Em seu voto-vista, o ministro Gilmar Mendes acompanhou o relator, ministro Eros Grau (aposentado) no sentido de rejeitar as alegações de nulidade do processo em razão da atuação do magistrado, mas inovou ao recomendar a expedição de ofício à Corregedoria Geral de Justiça (órgão do CNJ) para apurar se a conduta do magistrado federal configura falta disciplinar. Embora tenha reconhecido que as decisões do juiz no curso do processo tenham sido bem fundamentadas, o ministro Gilmar considerou que o magistrado teve condutas “censuráveis e até mesmo desastradas”, mas afirmou que não se pode confundir excessos com parcialidade.

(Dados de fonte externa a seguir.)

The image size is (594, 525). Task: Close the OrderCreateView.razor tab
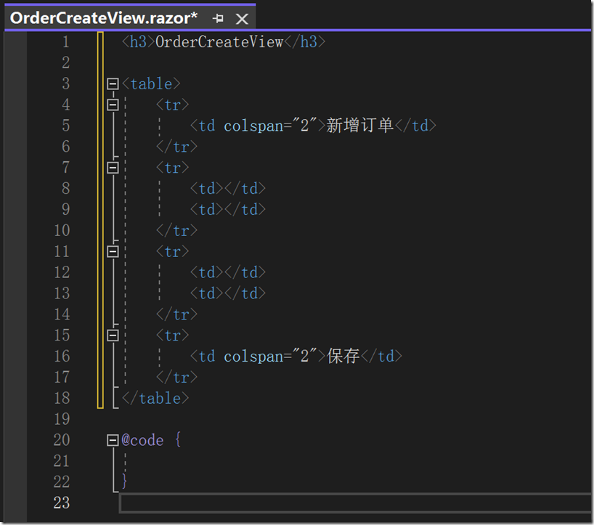pyautogui.click(x=242, y=19)
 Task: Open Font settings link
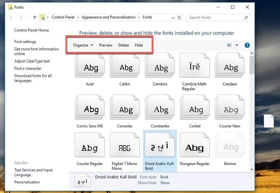point(25,42)
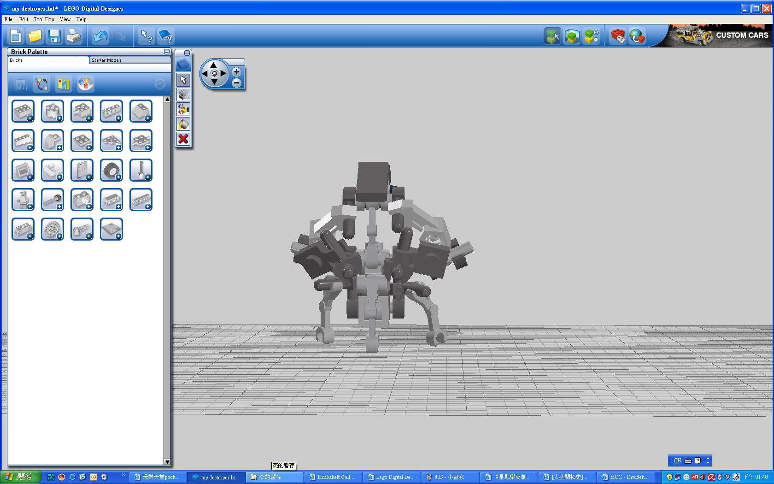
Task: Collapse the Brick Palette panel
Action: pyautogui.click(x=167, y=52)
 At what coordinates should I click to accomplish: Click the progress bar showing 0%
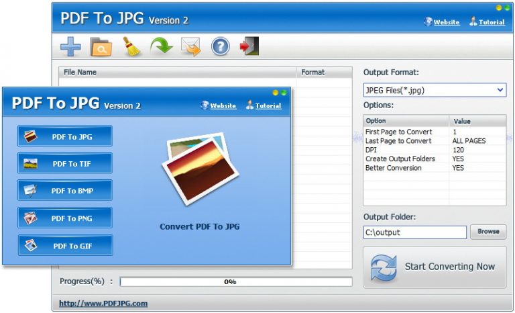236,281
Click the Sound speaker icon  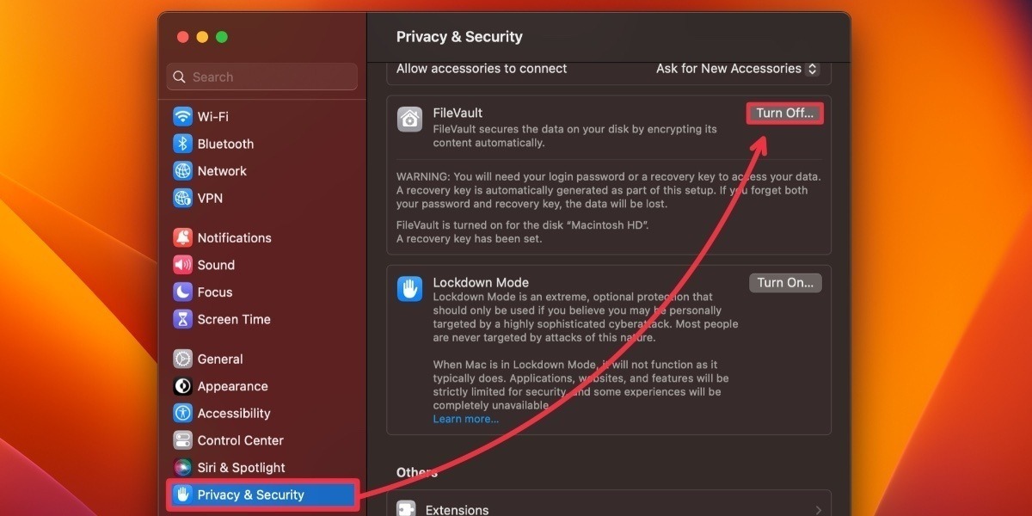pyautogui.click(x=182, y=265)
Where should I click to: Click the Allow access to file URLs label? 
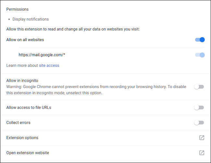29,108
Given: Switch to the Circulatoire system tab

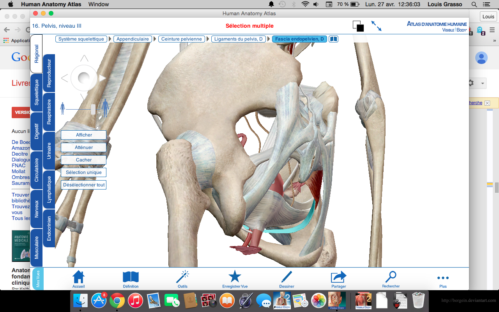Looking at the screenshot, I should pyautogui.click(x=37, y=170).
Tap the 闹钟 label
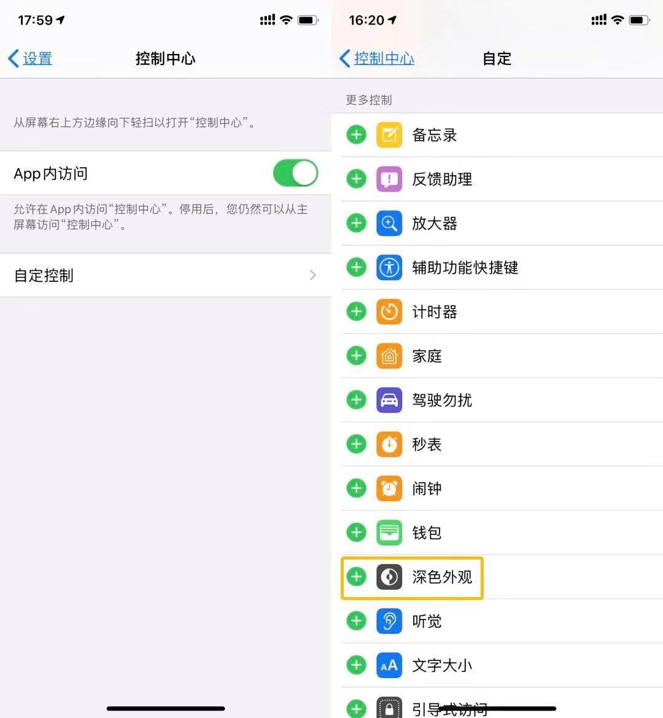The width and height of the screenshot is (663, 718). tap(427, 489)
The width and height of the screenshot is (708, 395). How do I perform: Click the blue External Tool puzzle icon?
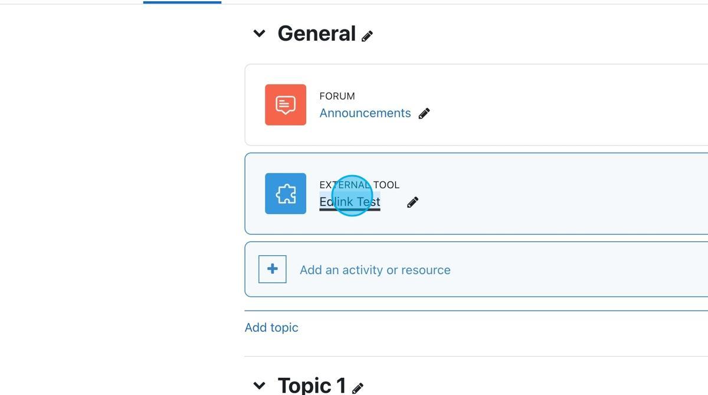(x=286, y=193)
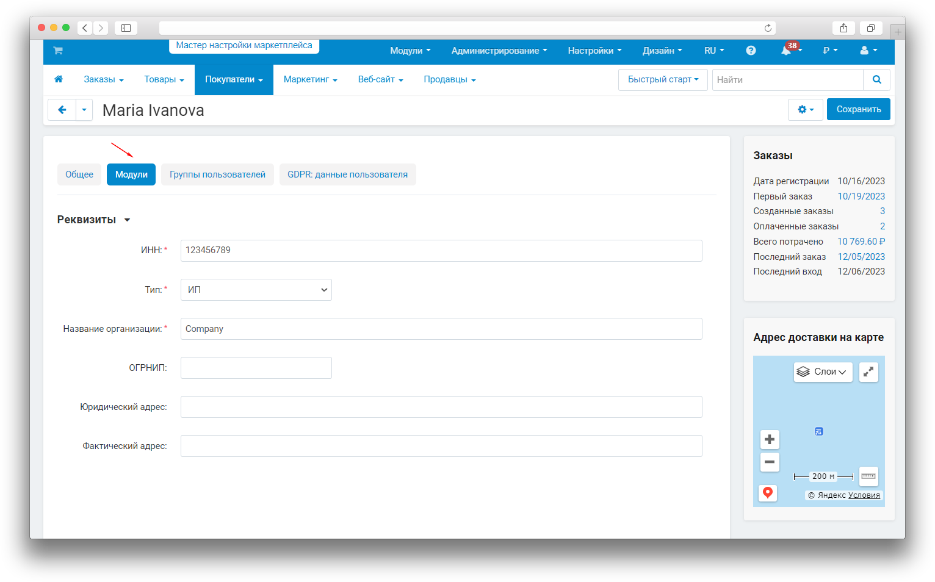Open the help question mark icon
The width and height of the screenshot is (935, 582).
(x=751, y=51)

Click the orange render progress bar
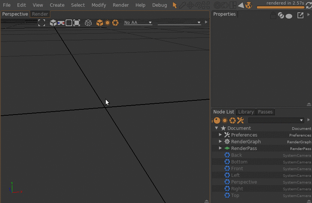[x=280, y=7]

“Em todos os decretos de prisão, houve fundamentação das razões de convencimento da necessidade da medida. Ainda que com ela não se concorde, o sistema processual funcionou em sua plenitude, permitindo a ampla defesa, tanto é que todas as decisões foram desafiadas por writ, uns exitosos; outros não. Evidentemente não estou a defender que a motivação do ato judicial, aliás pressuposto de sua validade, autorize qualquer absurdo, abuso ou autoritarismo. Não. Apenas constato que, no caso concreto, as decisões questionadas encontram-se fundamentadas e, portanto, passíveis de controle pela superior instância, como efetivamente ocorreu”, afirmou.
O ministro Celso de Mello, decano do STF, divergiu do voto do relator (que foi acompanhado também pelos ministros Teori Zavascki e Ricardo Lewandowski), por entender que a sucessão de atos praticados pelo magistrado não foi compatível com o princípio constitucional do devido processo legal. Para o ministro, a conduta do juiz gerou sua inabilitação para atuar na causa, atraindo a nulidade dos atos por ele praticados. Além de monitorar o deslocamento dos advogados do doleiro, a defesa alega que o juiz retardou o cumprimento de uma ordem do Tribunal Regional Federal da 4ª Região (TRF-4) porque estava redigindo uma nova ordem de prisão. Para o ministro, a conduta do magistrado fugiu “à ortodoxia dos meios que o ordenamento positivo coloca a seu dispor”, transformando-o em investigador.
Em seu parecer, o Ministério Público Federal opinou pela rejeição do HC e afirmou que as alegações da defesa do doleiro revelam apenas “sua insatisfação com a condução rigorosa do processo pelo magistrado, o que não se confunde com a propalada arbitrariedade do juiz”. Rubens Catenacci é um dos quatro sócios da casa de câmbio paraguaia Imperial, envolvida em denúncias de remessas ilegais de dólares, via contas CC-5, à agência do Banestado, em Nova Iorque, nos Estados Unidos. Em 2003, o Ministério Público Federal denunciou os doleiros à Justiça Federal. A denúncia envolve 194 pessoas, entre ex-funcionários do Banestado, doleiros, empresários, banqueiros e políticos, que teriam enviado entre 1996 e 2000 cerca de US$ 30 bilhões para agência do Banestado, nos Estados Unidos.